Frostig's project aims to confront uncomfortable issues in a way that respects and integrates Austrian citizens. "My project really is about calling Austrians to the carpet," Frostig said, suggesting that there needs to be more accountability on their part. Though there have been three public apologies made formally for the crimes committed by Austria during the Holocaust, Frostig explains that there is a feeling that "[Austrian citizens] are hedging the past of it and that it's not a fully transparent acknowledgment of crimes committed."
The project kicked off with an opening night on Oct. 23, three days before Austria's National Day. The event featured a series of video projections, aimed at opening a dialogue about the "psychological health of memory and how memory integrates the past and present" and the "consequences to not remembering," said Frostig.
The next day, Frostig and her crew began a series of sidewalk sprays across thirty-eight sites in Vienna, with the words "What happens when we forget to remember?" in 12 different languages.
The different sites were chosen based on intensive research and usually shared a common tragic history of murder and persecution during the Holocaust under the regime of National Socialism.

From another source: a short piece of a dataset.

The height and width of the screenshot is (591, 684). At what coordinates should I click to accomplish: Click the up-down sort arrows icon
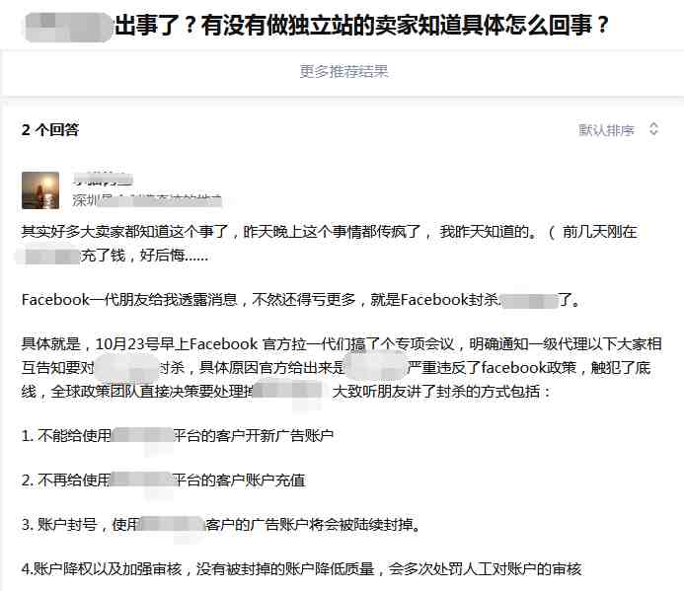tap(653, 128)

Many of the sites have been reclaimed and transformed for the good of Austrian citizens.
One of Frostig's main tasks has been to collect the names of the different Austrian citizens that were murdered during the Holocaust using databases for people of many different groups including homosexuals, Jews and Slovenians.
Silent witness vigils and artistic performance will take place at the sites as well, followed by pedestrian interviews at the sites next spring.
The project also features a virtual map of these sites on a Smartphone app that ties in her research of the different sites of oppression and transgression across Vienna. The app mimics the actual tours taking place across the sites, so that people can stand at the site and see how it has transformed since the Holocaust and engage in an interactive conversation in response to what they learn.
The project is taking place at a very critical time, as it is the 75th anniversary of "the last significant date of when survivors are still alive... and it also marks a time, coincidentally, of when many databases have been compiled," said Frostig. In other words, the stars are aligned for Frostig's work with memory; this may be the last opportunity we have to speak with survivors of the Holocaust, and we now have the developed technology to access more information that was not formerly available.
Frostig has developed a board of American and Austrian historians to help her with this project, including many influential individuals, such as Elie Wiesel, Stuart Eizenstat and Walter Kohn. Despite the positive turnout of the opening event, she has been met with much resistance from Austrian historians and the gatekeepers of these databases.
Another challenge for Frostig has been trying to include all Austrian citizens in the project, without completely extracting the Jewish narrative. "I think people have felt oppressed by the exclusive historic record of just Jews talking about Jews," she said "[but] to take the Jewish narrative out of the Holocaust, which is also what's happening in Europe is very worrisome to me ... so the design of this project is to include multiple groups, but to not erase identities."
A crucial point that separates this project from other memorials is its focus on engagement and participation. The wide geographic span of the project naturally lends itself to this direct engagement. Frostig points out that many past attempts to revitalize Holocaust memory have failed because they've been designed as "a project that's a static, fixed site of memory and that doesn't engage the public. ... This is a project in which education is a part of the design of the project and part of the conceptual underpinnings," she said.
The project will conclude May 8, which marks Victory Day in Europe, and thus the conclusion of World War II.